§ Data for review:
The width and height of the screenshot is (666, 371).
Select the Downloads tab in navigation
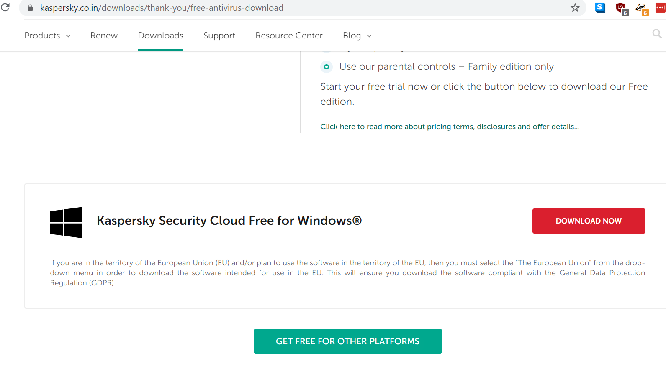coord(160,36)
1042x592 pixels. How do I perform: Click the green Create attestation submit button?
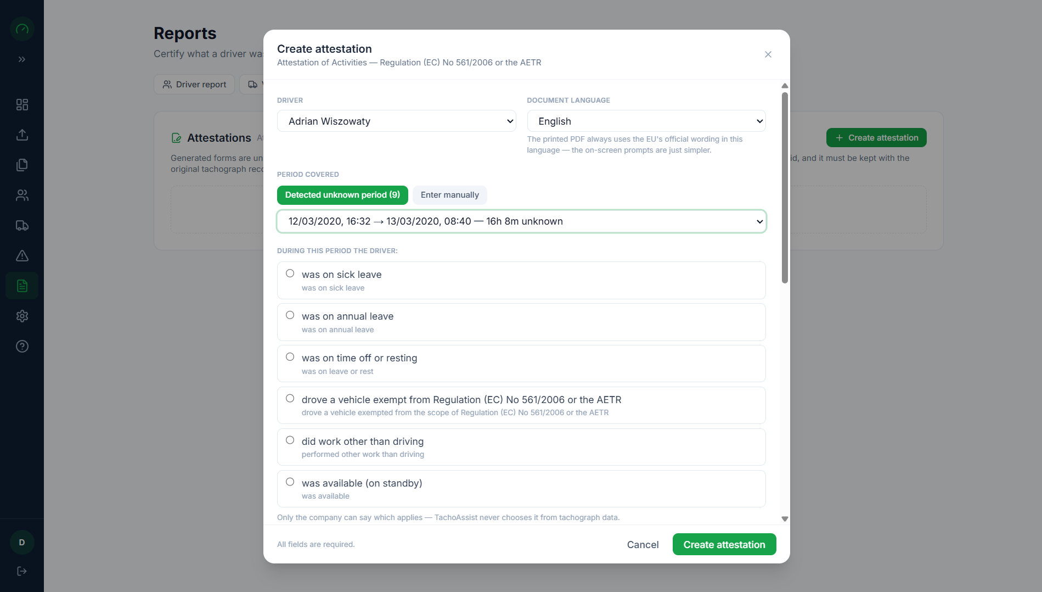(x=724, y=544)
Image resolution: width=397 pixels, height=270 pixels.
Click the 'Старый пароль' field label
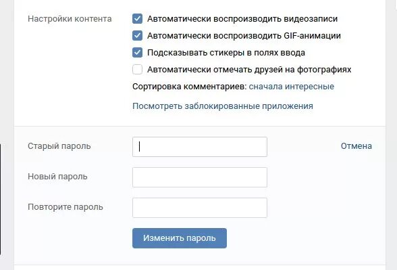coord(59,146)
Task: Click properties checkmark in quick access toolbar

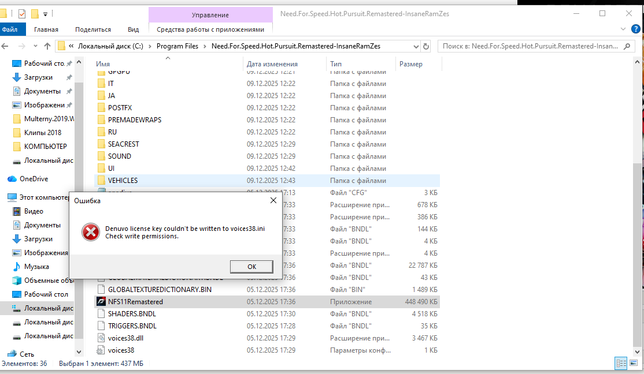Action: coord(22,13)
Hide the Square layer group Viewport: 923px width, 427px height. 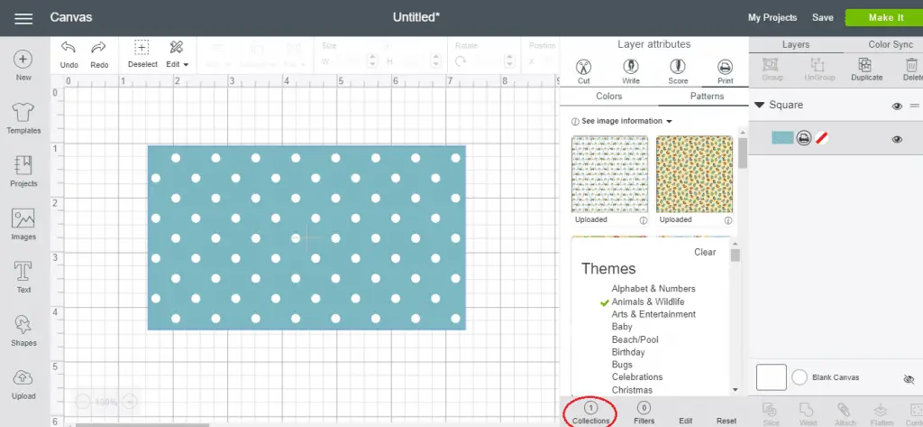pyautogui.click(x=897, y=106)
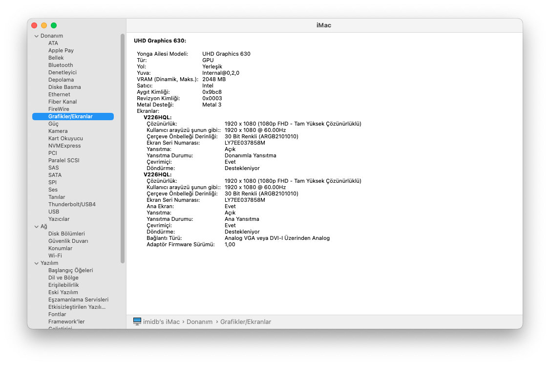Click imidb's iMac in the path bar
Image resolution: width=550 pixels, height=365 pixels.
click(x=161, y=322)
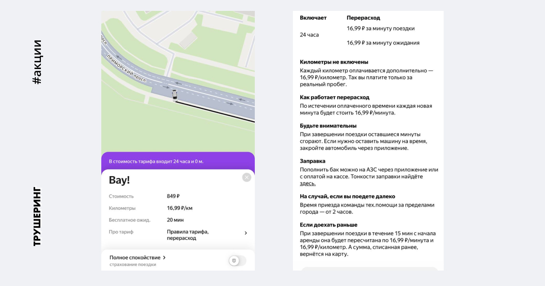Follow the "здесь" refueling details link
Screen dimensions: 545x286
pos(307,183)
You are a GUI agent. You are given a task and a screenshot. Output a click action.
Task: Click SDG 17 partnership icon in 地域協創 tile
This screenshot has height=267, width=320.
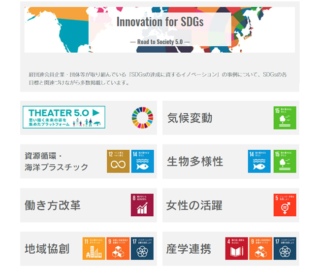(x=142, y=248)
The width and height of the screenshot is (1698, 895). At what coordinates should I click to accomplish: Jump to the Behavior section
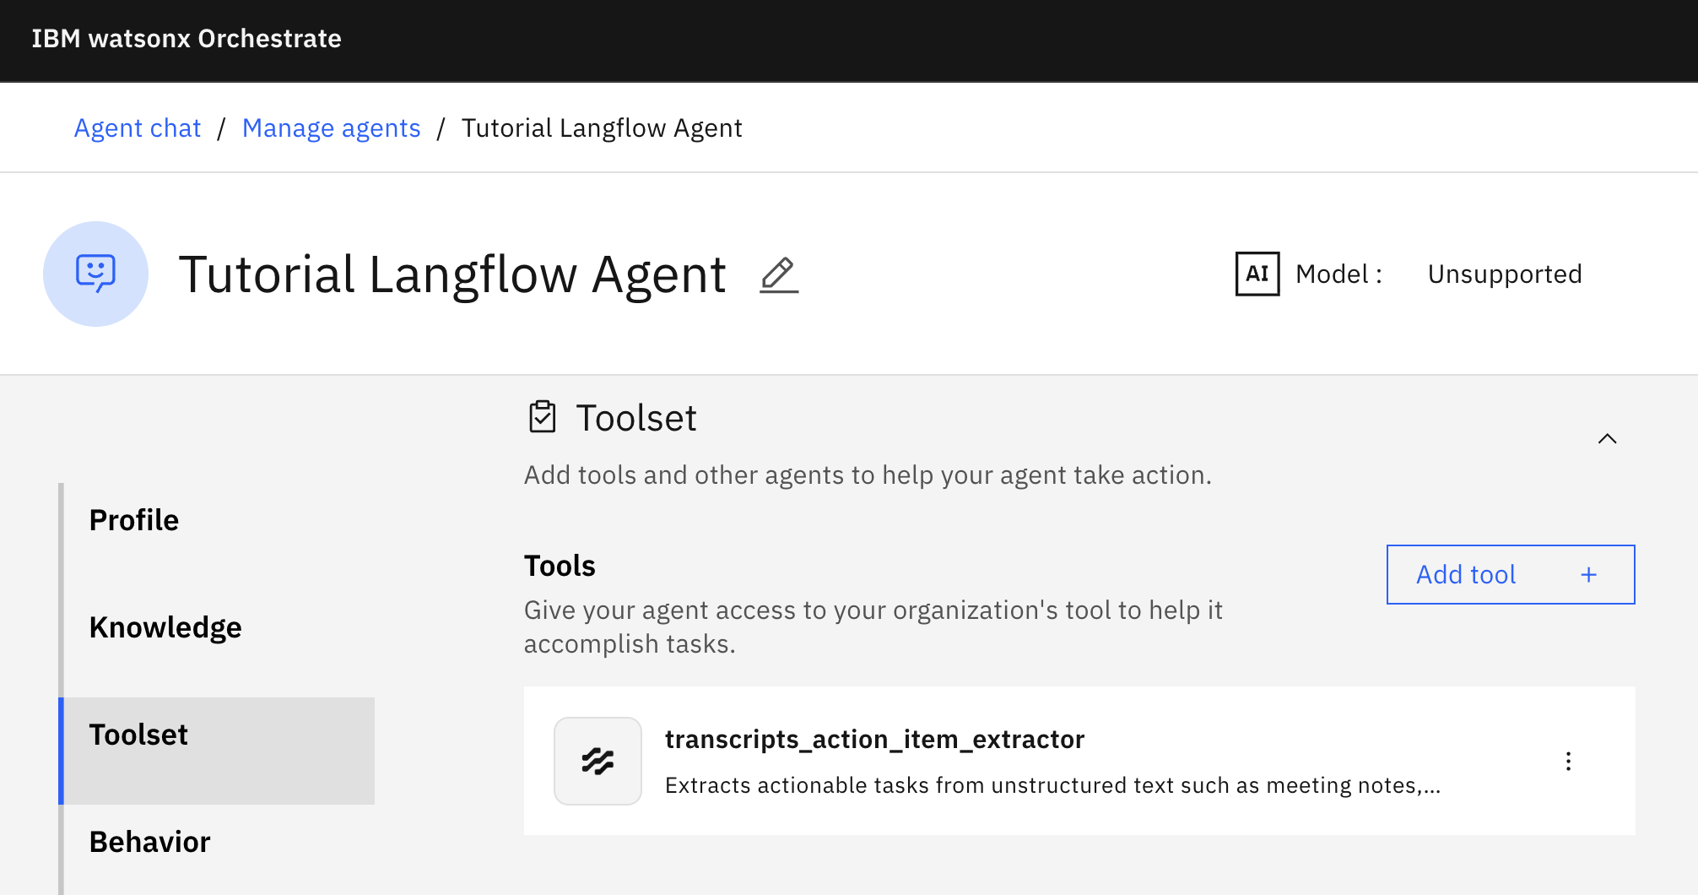[x=149, y=842]
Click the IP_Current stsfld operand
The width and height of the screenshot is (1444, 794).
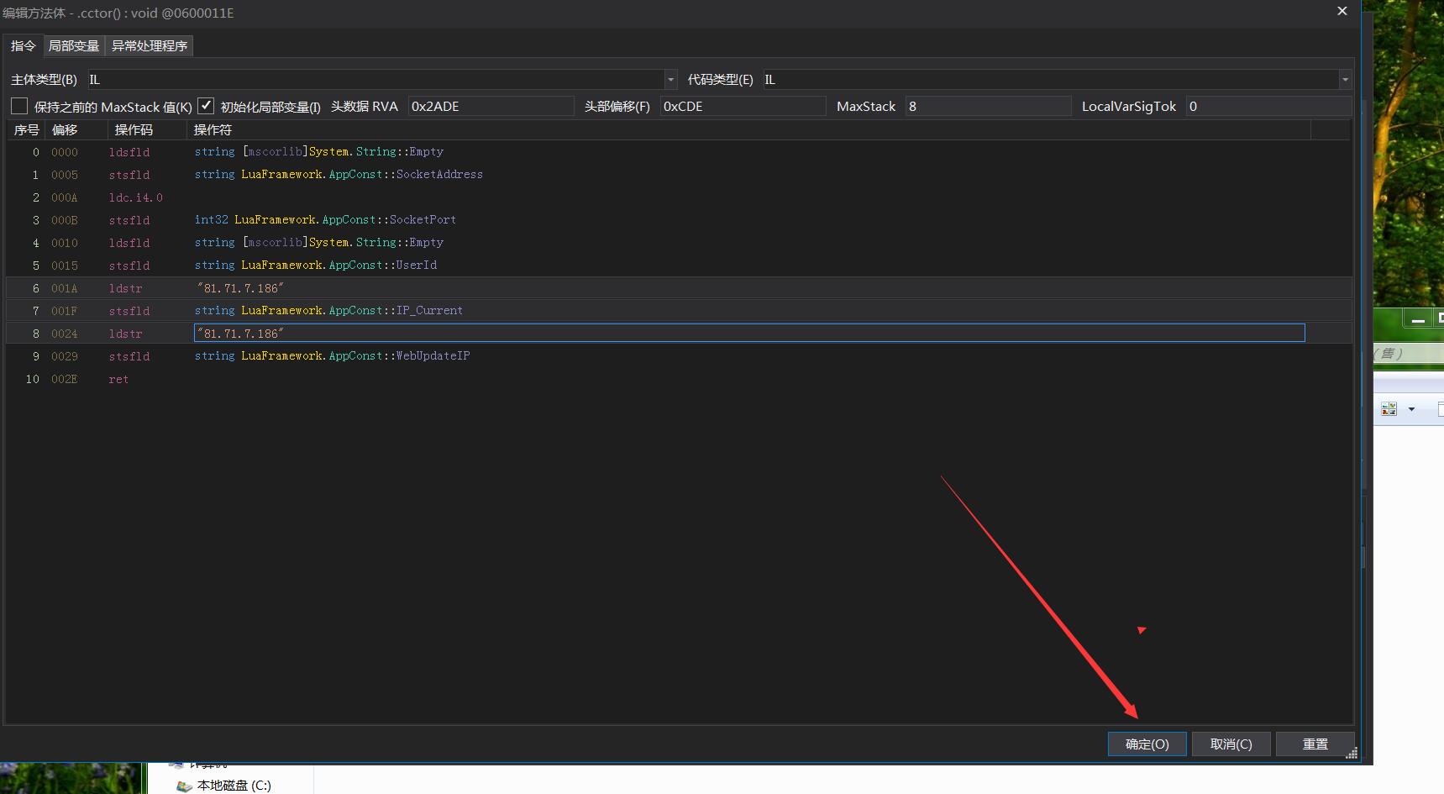click(328, 311)

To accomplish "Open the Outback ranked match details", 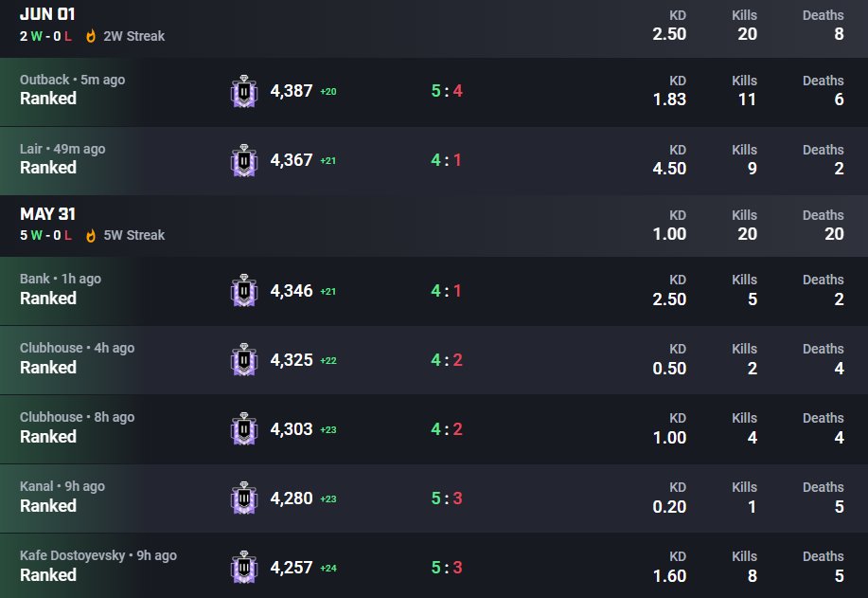I will pyautogui.click(x=434, y=92).
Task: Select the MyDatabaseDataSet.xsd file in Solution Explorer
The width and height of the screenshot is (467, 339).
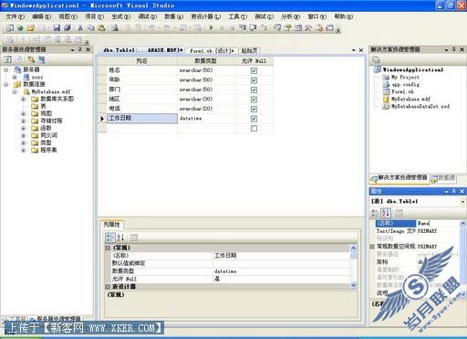Action: point(420,106)
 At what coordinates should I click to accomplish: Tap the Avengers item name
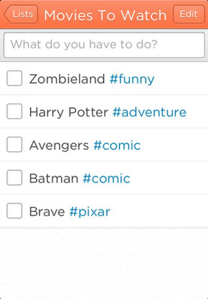pos(59,145)
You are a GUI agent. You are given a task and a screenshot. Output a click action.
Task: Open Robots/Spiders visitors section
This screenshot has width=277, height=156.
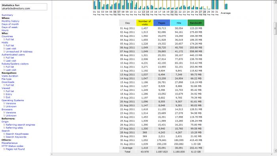(x=15, y=64)

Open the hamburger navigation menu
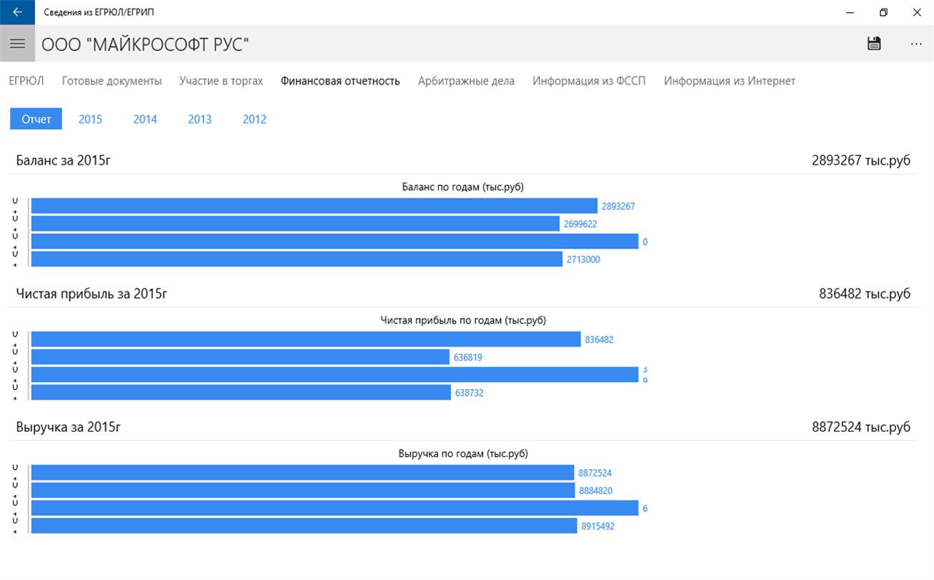17,44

§ Task requirements: Look for the line that contains "This screenshot has width=277, height=156.", then please copy it and the rest of the lines through the end of the data, pictures excluded.

§ Solution below:
This screenshot has width=277, height=156.
(x=15, y=64)

Open the hamburger navigation menu
17,44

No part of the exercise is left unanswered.